Where Range[1,10] means performing this operation on particles 1 to 10. Each particle will have a different range of elements I want to select.

This gives me multiple errors saying that "The expression {0.943462,0.} cannot be used as a part specification" and I'm not sure why this arises.

If I replace the upper limit of the range with a number so

meansqdCutMax =
Select[meansqdCut[[#]], 0 <= #[[1]] <= 100 &] & /@
Range [1, 10]


then I get the desired output. So I'm presuming it is a problem with the # in the upper limit.
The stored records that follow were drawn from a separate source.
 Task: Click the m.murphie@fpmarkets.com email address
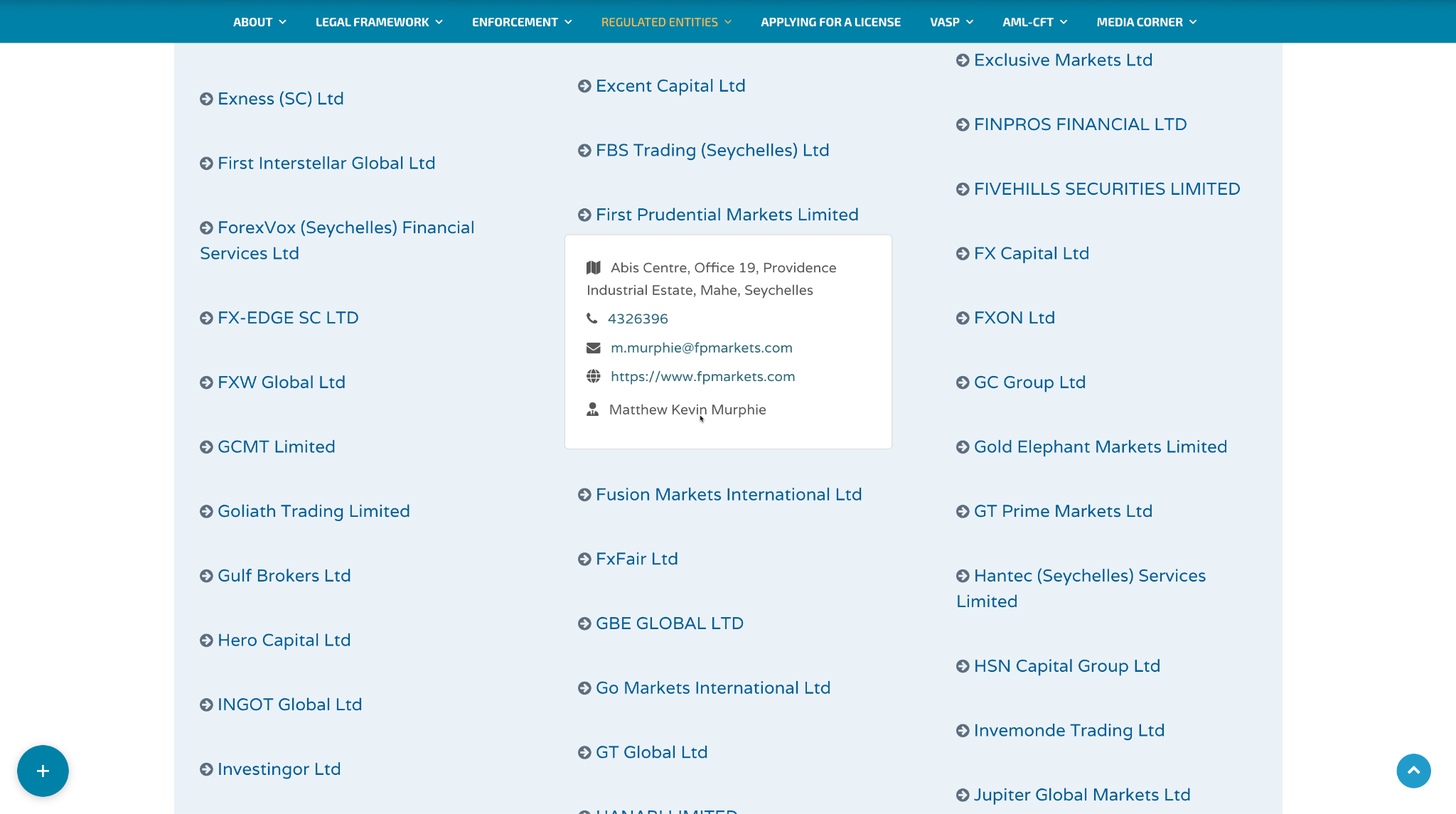[x=702, y=348]
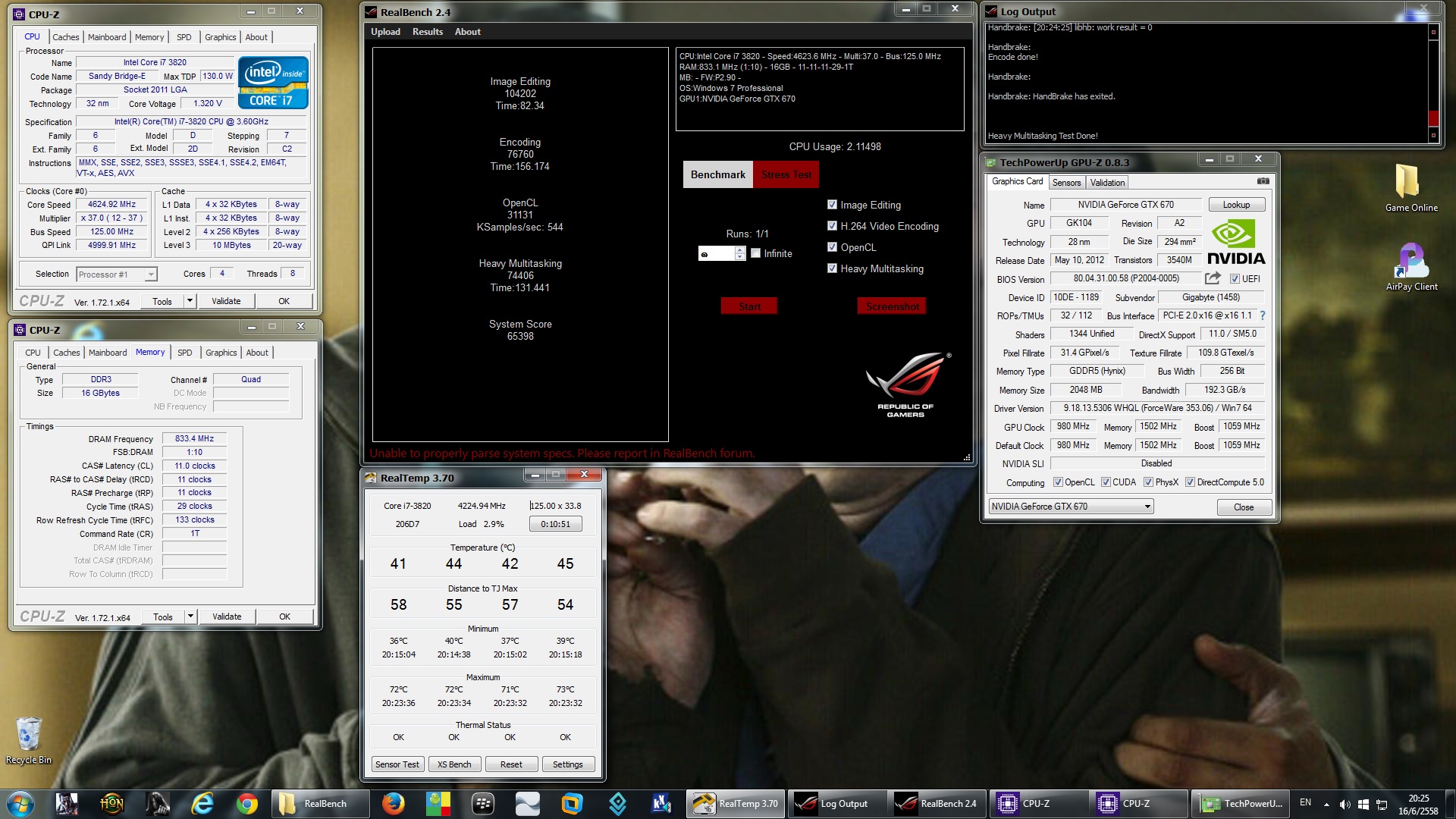This screenshot has width=1456, height=819.
Task: Open the GPU selection dropdown in GPU-Z
Action: click(1147, 507)
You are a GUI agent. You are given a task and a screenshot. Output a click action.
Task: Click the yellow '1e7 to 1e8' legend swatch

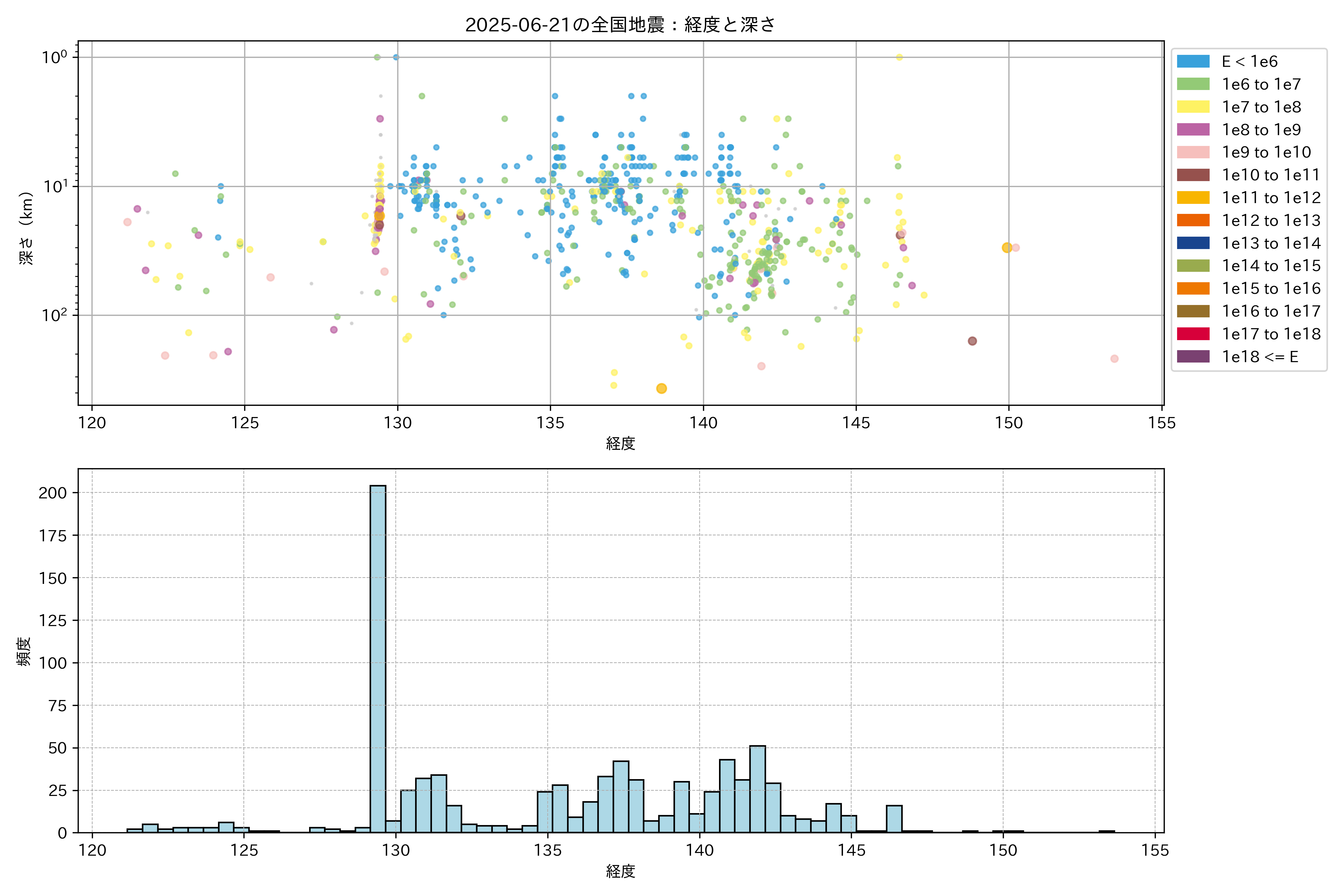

• What is upper? Is it Length@meansqdCut? What is the structure of meansqdCut? Is it { {pos of particle 1 at time t0, pos of particle 2 at time t0}, {pos of particle 1 at time t1, pos of particle 2 at time t1}, ...}? Are you using FindPeaks to find which of the second elements is greater? What are you Selecting for? Point is: It's a little unclear what you're trying to do. – march Nov 10 '15 at 18:22
• Hi, sorry, it is a bit unclear, I'll edit my question and make it clearer. – jj364 Nov 10 '15 at 19:03
• I have removed the 'upper' and changed it to 10. This specifies which particles I want to perform this operation on. – jj364 Nov 10 '15 at 19:13
• I'm guessing that in peaks[[#, 1, 1]], the # is supposed to be the Slot for the outer function that is being Mapped over Range[1, 10], but since it is insede the test function for Select, you are feeding elements of meansqdCut[[#]] to it. How about this instead: Cases[meansqdCut[[#]], a_ /; 0 <= a[[1]] <= peaks[[#, 1]]] & /@ Range[1, 10] – march Nov 10 '15 at 19:20
• I think it would be beneficial to add a more complicated example of meansqdCut, one where meansqdCutMax actually produces something different than just the original list, because we might be able to come up with something a little cleaner. – march Nov 10 '15 at 19:22

I've managed to get this working using one of the suggestions by @march
I'm guessing that in peaks[[#, 1, 1]], the # is supposed to be the Slot for the outer function that is being Mapped over Range[1, 10], but since it is insede [sic] the test function for Select, you are feeding elements of meansqdCut[[#]] to it. How about this instead: Cases[meansqdCut[[#]], a_ /; 0 <= a[[1]] <= peaks[[#, 1]]] & /@ Range[1, 10]march
meansqdCutMax = Cases[meansqdCut[[#]], a_ /; 0 <= a[[1]] <= peaks[[#, 1, 1]]] & /@ Range[1, upper];

Which solved the problem with the use of Slots for the Select and the Mapping.